Graphing the solution set is an important step in understanding the inequality. The solution set is the set of all values of $x$ that satisfy the inequality.

Graph the solution set on a number line

To graph the solution set, we need to plot the points $-7.5$ and $1$ on a number line. The solution set is the set of all values of $x$ that lie between these two points.

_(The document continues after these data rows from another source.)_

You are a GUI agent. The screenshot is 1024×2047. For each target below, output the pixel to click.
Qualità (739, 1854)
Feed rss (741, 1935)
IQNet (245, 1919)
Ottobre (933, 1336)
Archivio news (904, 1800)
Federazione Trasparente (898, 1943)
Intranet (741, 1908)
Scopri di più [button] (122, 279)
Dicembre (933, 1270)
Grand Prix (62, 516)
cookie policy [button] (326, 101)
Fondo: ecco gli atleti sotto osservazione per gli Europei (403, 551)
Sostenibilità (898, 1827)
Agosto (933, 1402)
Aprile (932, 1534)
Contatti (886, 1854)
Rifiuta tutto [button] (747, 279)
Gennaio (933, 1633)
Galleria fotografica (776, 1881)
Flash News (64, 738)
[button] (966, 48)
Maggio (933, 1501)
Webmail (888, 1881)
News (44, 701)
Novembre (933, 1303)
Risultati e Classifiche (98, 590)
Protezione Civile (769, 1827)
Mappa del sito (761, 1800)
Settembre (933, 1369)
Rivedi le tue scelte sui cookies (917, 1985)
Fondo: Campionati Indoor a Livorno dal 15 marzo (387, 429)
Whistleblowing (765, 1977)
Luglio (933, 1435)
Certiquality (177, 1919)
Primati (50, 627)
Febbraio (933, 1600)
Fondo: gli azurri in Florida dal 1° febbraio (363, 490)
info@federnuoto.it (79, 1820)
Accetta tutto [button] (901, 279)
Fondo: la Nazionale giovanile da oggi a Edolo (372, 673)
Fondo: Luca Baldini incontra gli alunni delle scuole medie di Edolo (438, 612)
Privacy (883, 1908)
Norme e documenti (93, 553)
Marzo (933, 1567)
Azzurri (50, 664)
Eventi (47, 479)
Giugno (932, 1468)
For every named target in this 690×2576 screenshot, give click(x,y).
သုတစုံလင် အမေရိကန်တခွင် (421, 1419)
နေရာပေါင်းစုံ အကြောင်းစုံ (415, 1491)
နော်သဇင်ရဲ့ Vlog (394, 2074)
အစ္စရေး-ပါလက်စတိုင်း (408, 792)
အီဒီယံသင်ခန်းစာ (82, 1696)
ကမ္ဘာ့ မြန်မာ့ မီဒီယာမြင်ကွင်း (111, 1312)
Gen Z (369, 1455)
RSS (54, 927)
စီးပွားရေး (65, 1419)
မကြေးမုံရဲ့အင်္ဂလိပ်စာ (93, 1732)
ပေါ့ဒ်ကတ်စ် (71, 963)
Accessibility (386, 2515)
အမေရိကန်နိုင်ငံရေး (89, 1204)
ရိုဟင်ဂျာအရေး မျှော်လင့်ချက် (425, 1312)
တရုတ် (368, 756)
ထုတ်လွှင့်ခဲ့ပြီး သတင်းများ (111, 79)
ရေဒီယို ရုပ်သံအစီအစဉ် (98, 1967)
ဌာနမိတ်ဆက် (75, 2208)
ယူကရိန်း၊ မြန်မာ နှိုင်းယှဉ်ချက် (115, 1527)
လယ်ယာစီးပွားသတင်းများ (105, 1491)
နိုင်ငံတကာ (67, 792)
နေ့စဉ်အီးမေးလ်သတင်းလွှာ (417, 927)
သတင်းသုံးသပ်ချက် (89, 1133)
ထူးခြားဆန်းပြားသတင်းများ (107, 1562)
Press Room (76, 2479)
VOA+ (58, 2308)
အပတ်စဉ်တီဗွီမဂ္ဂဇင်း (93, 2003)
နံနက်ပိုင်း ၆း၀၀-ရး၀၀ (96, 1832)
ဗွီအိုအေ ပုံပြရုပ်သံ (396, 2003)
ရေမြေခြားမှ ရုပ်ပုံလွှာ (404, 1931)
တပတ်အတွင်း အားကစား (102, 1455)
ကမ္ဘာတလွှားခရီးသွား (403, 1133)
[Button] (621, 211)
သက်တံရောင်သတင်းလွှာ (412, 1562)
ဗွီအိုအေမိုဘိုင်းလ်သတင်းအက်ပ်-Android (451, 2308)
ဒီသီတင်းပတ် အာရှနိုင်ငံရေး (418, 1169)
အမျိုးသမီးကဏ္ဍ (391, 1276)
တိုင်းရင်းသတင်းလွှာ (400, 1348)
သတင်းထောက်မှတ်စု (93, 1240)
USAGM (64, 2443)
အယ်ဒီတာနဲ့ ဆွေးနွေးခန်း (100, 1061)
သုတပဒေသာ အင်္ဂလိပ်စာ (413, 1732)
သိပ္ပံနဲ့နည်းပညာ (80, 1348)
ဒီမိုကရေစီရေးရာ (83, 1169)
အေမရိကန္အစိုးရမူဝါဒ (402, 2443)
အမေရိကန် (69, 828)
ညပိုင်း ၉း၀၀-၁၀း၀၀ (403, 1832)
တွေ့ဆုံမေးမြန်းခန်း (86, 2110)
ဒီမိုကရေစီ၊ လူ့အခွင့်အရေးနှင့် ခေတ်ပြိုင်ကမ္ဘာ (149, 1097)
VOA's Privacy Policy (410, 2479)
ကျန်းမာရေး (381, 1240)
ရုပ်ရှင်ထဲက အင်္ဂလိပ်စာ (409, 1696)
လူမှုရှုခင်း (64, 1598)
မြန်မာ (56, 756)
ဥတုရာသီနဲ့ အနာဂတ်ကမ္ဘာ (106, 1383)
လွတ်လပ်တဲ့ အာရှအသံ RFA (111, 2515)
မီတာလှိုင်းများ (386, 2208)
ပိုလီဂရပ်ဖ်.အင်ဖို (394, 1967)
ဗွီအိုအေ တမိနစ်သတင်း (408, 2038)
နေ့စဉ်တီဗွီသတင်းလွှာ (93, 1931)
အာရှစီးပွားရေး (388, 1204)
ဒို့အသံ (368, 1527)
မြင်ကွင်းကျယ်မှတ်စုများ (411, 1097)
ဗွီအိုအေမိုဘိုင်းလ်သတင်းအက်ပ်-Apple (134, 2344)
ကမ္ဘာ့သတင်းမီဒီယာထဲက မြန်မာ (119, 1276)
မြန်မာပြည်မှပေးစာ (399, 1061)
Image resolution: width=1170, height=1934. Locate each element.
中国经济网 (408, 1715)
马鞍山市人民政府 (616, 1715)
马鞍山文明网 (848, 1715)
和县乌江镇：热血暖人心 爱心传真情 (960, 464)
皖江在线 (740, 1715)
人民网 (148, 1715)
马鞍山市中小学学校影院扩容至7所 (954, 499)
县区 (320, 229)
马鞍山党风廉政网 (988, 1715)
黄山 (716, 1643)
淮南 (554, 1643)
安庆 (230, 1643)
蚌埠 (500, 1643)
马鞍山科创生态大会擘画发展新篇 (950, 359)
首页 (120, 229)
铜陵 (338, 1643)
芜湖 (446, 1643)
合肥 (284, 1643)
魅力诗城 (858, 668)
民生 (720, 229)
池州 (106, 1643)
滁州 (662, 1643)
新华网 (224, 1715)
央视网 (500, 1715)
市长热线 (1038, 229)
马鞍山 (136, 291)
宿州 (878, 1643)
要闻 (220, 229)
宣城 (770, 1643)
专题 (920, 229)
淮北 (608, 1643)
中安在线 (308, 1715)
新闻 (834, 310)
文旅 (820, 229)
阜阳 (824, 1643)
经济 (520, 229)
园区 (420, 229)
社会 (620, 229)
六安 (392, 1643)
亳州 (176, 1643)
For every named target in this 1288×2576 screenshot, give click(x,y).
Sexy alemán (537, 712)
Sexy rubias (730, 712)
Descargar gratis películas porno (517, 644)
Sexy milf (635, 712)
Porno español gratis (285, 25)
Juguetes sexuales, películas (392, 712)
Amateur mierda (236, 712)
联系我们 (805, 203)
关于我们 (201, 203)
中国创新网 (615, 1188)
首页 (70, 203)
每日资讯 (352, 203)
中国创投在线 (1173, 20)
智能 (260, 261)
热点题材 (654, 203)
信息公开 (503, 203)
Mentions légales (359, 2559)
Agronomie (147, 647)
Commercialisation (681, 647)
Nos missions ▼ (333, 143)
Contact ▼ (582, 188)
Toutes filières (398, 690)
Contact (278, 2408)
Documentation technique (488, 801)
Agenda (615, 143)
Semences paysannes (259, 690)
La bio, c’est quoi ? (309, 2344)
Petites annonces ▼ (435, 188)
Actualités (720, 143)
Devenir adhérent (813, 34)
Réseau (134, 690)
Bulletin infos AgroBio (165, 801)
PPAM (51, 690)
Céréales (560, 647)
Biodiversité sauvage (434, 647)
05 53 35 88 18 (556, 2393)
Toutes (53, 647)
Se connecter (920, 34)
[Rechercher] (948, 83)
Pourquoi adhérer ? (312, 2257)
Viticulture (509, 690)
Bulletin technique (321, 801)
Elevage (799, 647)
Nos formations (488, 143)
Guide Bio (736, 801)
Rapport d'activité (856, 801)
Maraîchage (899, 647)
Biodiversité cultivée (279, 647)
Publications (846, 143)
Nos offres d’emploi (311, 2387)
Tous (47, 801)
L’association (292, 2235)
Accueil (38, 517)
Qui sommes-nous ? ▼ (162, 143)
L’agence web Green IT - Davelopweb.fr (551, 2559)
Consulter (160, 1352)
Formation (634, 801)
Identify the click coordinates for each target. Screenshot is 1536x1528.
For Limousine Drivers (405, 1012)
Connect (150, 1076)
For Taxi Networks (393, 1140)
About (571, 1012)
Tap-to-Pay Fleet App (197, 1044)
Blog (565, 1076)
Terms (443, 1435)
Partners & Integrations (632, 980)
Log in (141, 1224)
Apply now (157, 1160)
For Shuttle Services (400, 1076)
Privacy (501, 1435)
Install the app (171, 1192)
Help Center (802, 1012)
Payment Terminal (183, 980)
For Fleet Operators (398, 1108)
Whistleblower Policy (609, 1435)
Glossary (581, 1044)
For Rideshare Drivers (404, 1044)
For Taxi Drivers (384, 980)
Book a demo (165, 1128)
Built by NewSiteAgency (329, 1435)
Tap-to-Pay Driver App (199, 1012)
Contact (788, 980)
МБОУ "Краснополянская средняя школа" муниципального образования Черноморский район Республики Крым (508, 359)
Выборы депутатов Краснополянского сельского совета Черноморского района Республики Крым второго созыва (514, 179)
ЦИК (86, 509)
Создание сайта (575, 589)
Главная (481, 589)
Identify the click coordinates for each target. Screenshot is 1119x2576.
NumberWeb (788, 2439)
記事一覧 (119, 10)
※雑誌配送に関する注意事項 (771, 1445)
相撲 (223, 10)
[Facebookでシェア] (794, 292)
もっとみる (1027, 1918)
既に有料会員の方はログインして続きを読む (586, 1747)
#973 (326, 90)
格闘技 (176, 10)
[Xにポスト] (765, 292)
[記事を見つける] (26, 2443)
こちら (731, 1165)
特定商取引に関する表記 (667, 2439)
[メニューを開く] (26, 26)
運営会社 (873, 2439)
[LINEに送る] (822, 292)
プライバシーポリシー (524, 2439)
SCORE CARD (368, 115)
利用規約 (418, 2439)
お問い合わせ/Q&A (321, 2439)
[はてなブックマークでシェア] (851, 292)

The graph of the solution set is a line segment that extends from $-7.5$ to $1$.

Conclusion

In this article, we learned how to solve and write interval notation for the solution set, and then graph the solution set. We started by solving the inequality $-10 < 2x + 5 < 7$, and then wrote the solution set in interval notation as $(-7.5, 1)$. Finally, we graphed the solution set on a number line.

Answer

The solution set is $(-7.5, 1)$.

Discussion

This problem requires the student to solve an inequality and write the solution set in interval notation. The student must also graph the solution set on a number line. This problem is an important step in understanding inequalities and interval notation.

Key Concepts

• Solving inequalities
• Writing interval notation
• Graphing the solution set on a number line

Mathematical Operations

• Subtracting 5 from all three parts of the inequality
• Dividing all three parts of the inequality by 2

Mathematical Properties

• The properties of inequalities, such as the addition and subtraction properties
• The properties of interval notation, such as the union and intersection properties
  Solving and Graphing Inequalities in Interval Notation: Q&A ===========================================================

Introduction

In our previous article, we learned how to solve and write interval notation for the solution set, and then graph the solution set. In this article, we will answer some common questions related to solving and graphing inequalities in interval notation.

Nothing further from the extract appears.